THE TASK: Please copy every line of the data in which the string "agent" appears.

RECORD SET:
== == ==
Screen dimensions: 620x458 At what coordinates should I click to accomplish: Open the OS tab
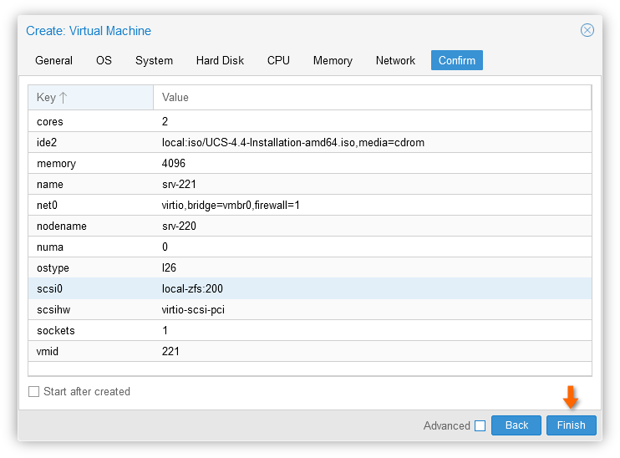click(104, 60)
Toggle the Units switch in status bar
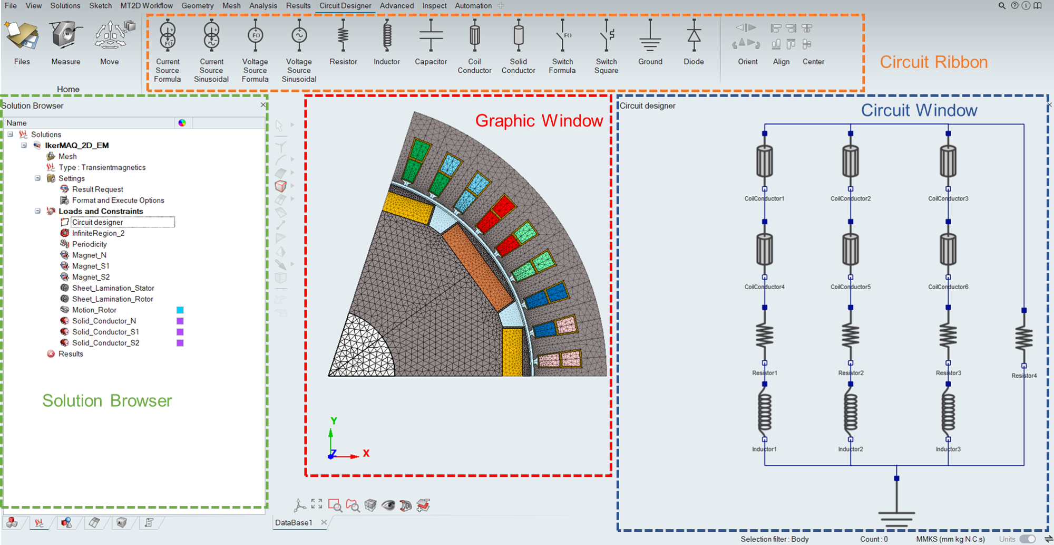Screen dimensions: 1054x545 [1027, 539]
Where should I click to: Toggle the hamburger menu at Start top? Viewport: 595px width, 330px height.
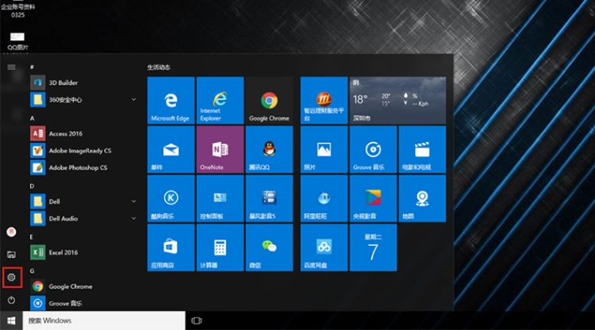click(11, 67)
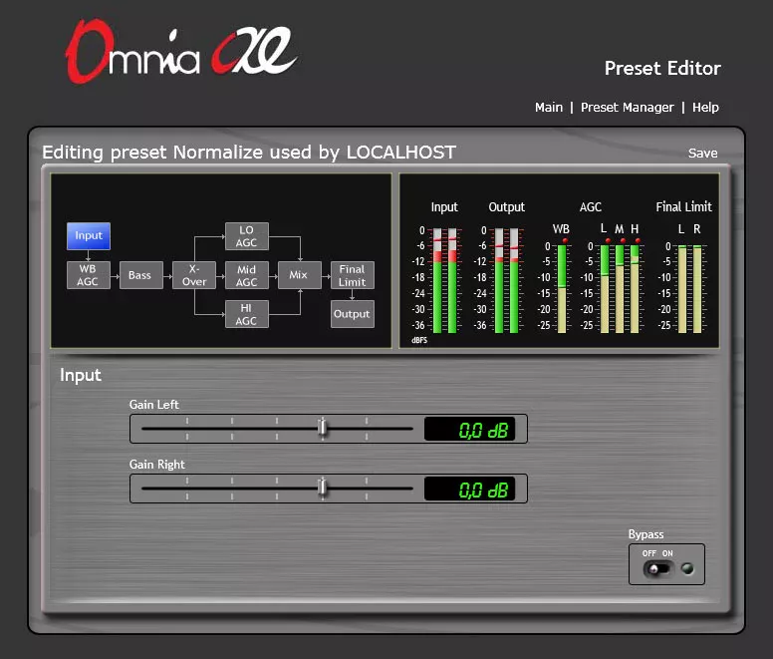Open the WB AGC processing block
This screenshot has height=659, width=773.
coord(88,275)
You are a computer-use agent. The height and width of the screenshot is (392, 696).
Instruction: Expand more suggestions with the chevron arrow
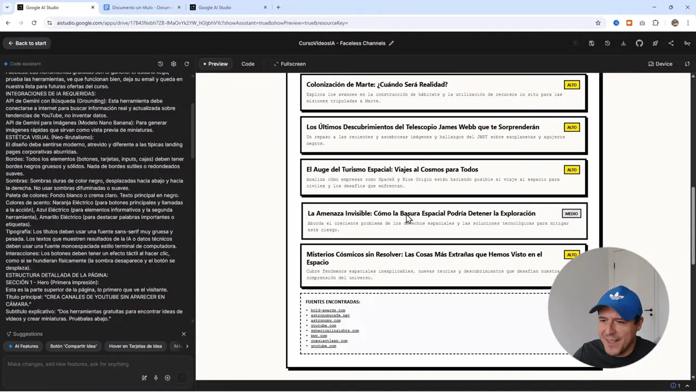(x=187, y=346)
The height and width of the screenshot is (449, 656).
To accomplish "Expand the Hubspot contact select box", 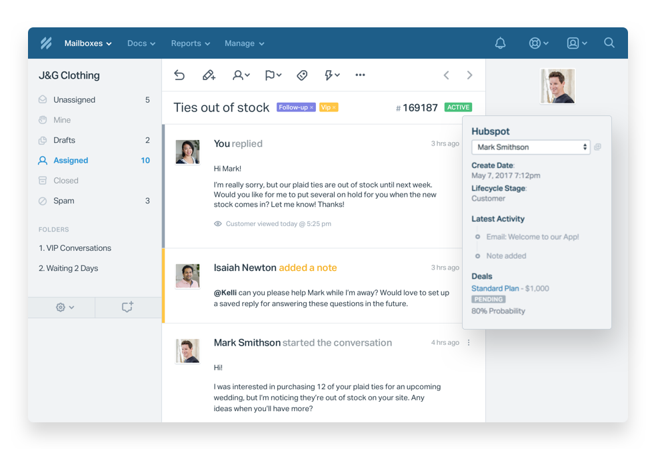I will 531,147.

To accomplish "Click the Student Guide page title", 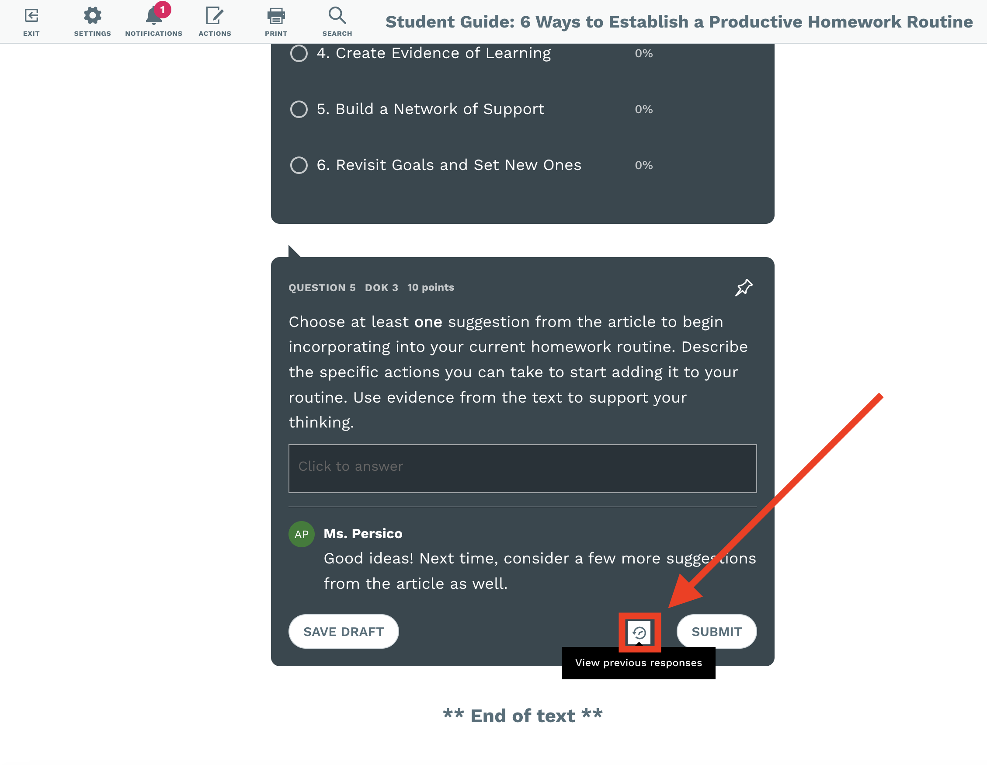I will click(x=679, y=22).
== == ==
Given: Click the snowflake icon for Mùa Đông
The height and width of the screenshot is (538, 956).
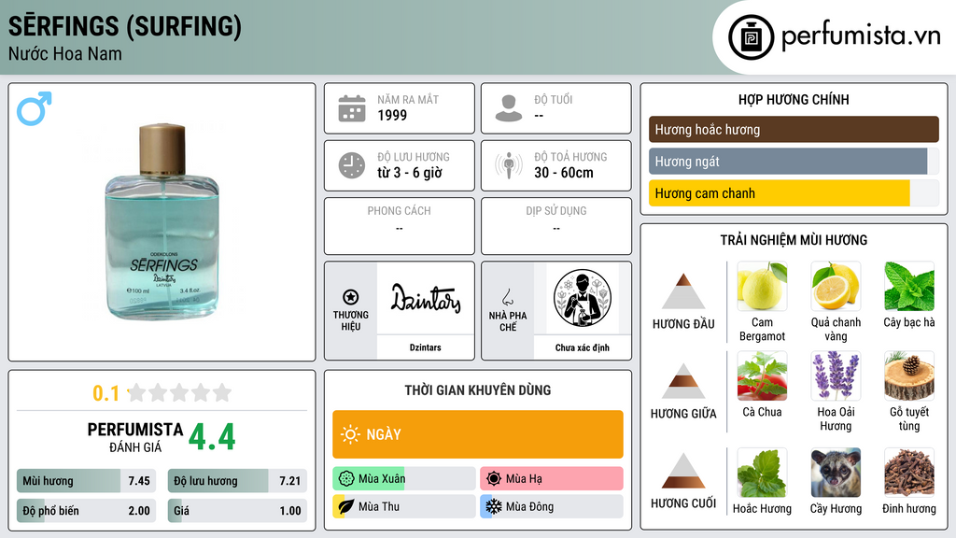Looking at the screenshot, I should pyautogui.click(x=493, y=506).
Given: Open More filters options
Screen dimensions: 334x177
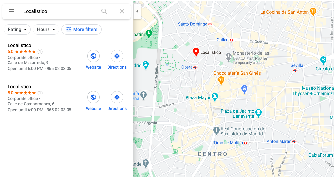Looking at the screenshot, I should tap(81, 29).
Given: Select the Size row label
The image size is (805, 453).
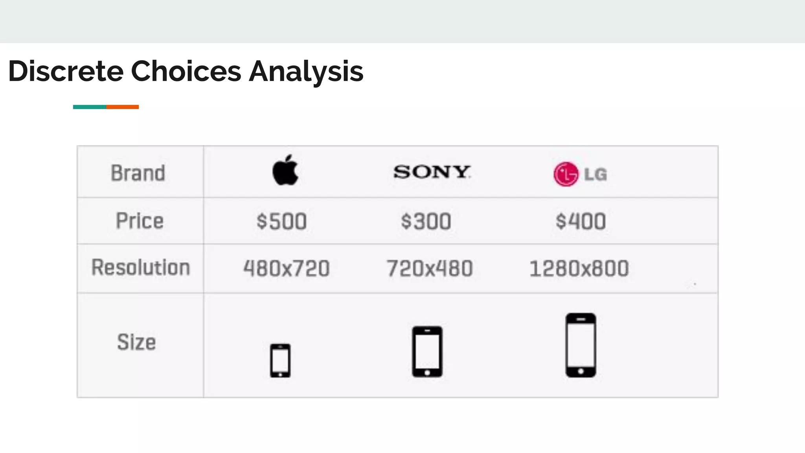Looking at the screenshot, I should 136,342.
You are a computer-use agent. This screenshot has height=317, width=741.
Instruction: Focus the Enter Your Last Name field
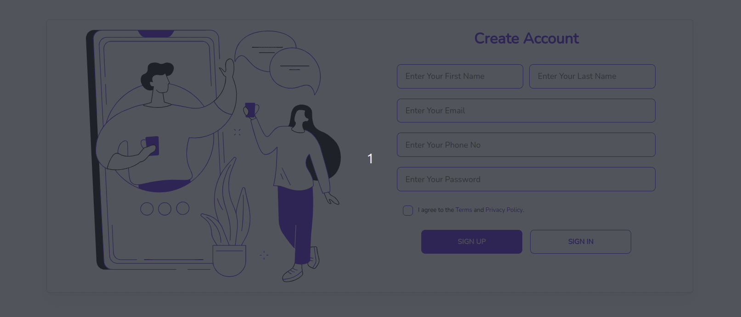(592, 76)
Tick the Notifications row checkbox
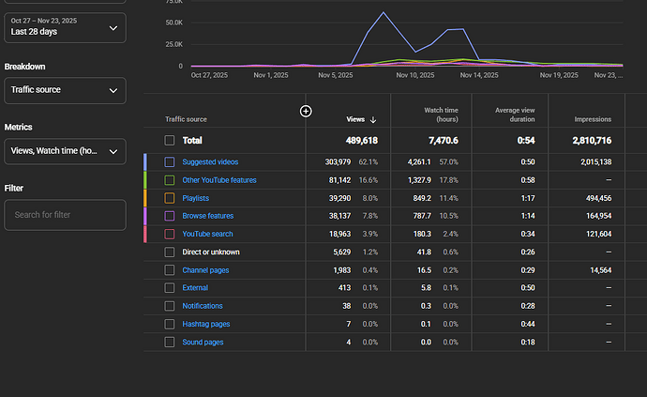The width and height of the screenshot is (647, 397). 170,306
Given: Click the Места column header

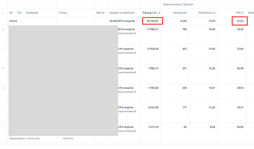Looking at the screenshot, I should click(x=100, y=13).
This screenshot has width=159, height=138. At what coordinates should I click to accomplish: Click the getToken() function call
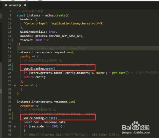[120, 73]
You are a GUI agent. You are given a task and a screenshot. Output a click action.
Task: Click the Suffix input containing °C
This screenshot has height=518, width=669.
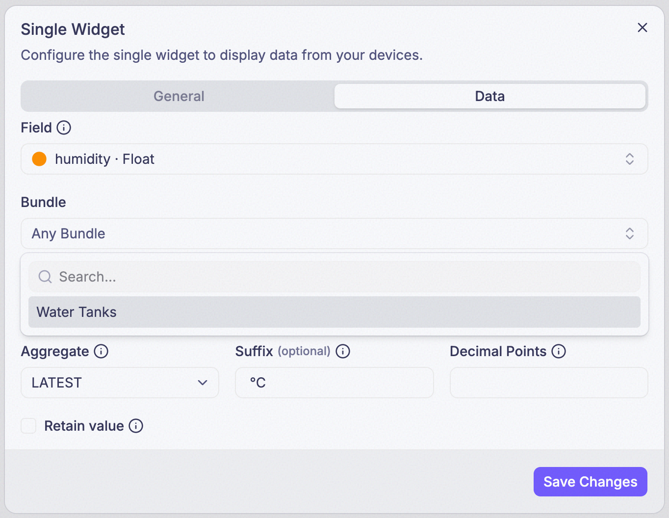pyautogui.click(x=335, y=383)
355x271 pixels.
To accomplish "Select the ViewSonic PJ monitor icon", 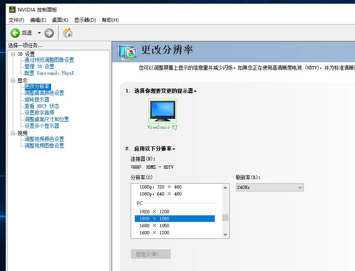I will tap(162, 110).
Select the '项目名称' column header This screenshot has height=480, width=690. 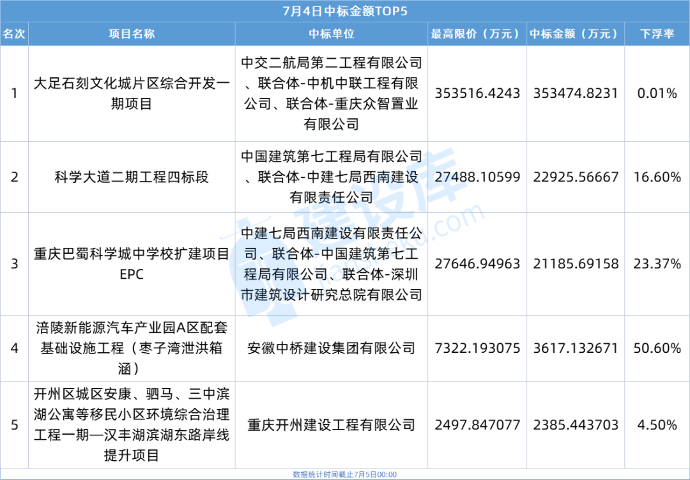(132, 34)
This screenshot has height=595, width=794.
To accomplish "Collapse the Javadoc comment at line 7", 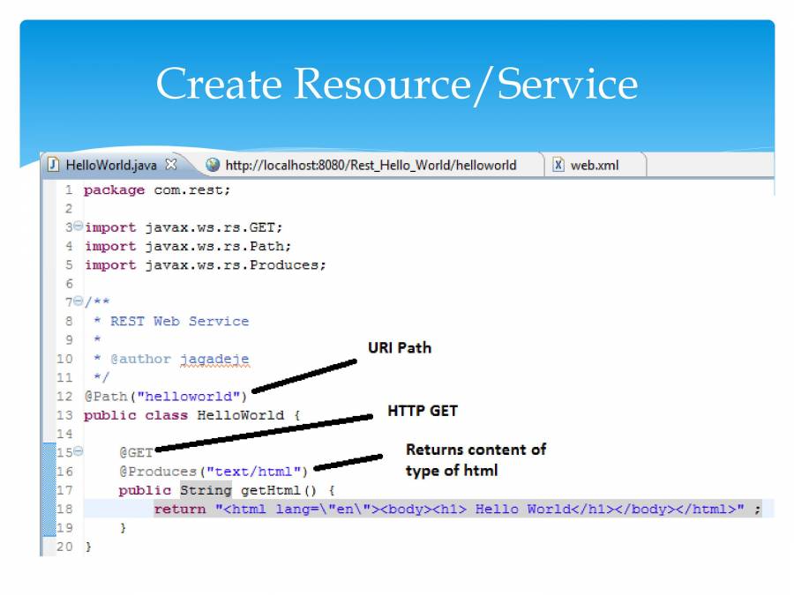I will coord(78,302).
== == ==
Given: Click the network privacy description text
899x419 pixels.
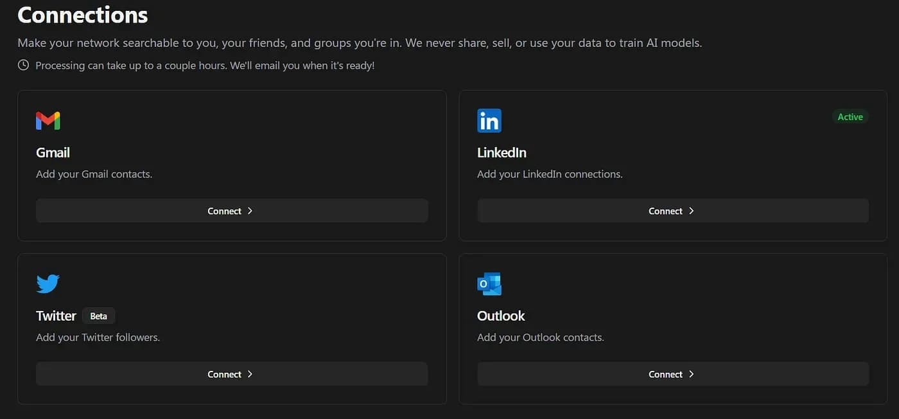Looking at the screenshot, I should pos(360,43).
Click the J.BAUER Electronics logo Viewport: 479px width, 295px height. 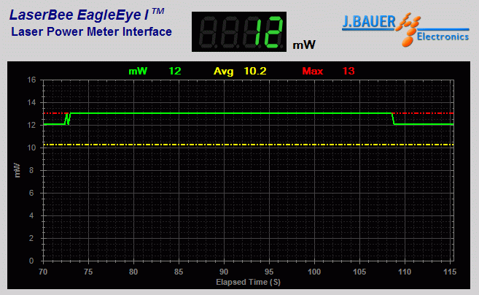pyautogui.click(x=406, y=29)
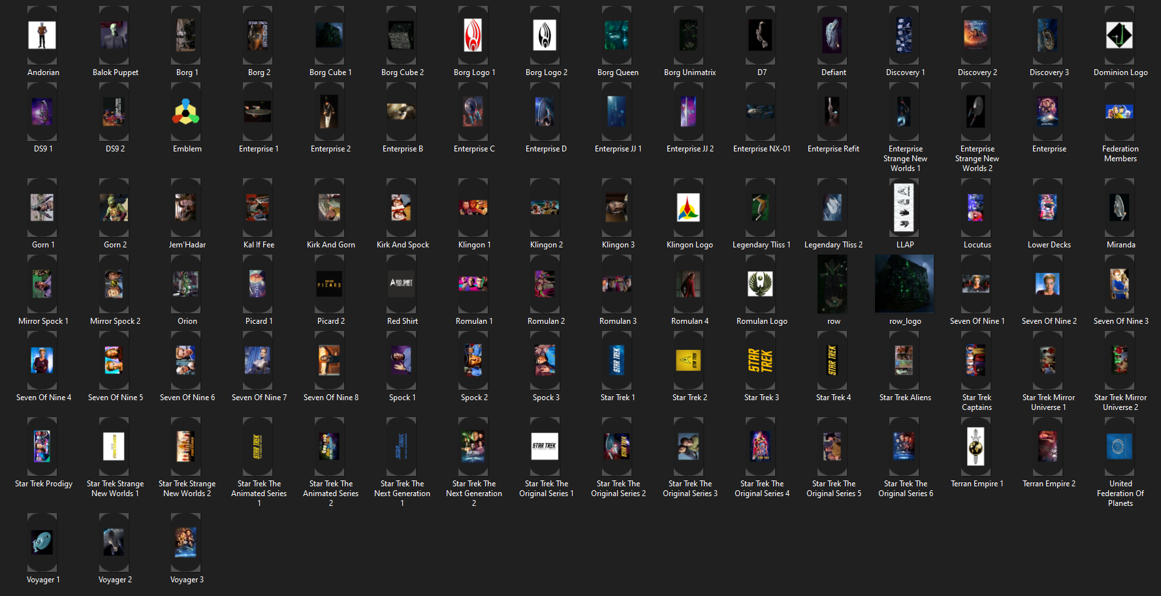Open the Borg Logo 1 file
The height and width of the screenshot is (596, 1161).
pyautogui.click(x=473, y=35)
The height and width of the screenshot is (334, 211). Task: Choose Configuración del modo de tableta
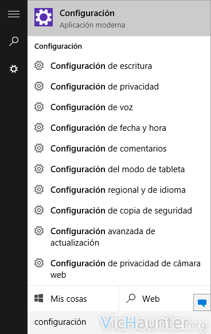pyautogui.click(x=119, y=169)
== == ==
WRITTEN ANSWER:
You are a computer-use agent. The height and width of the screenshot is (392, 696).
You are a computer-use agent. This screenshot has height=317, width=741.
You are a GUI agent. You are given a task and a screenshot. Output a click action.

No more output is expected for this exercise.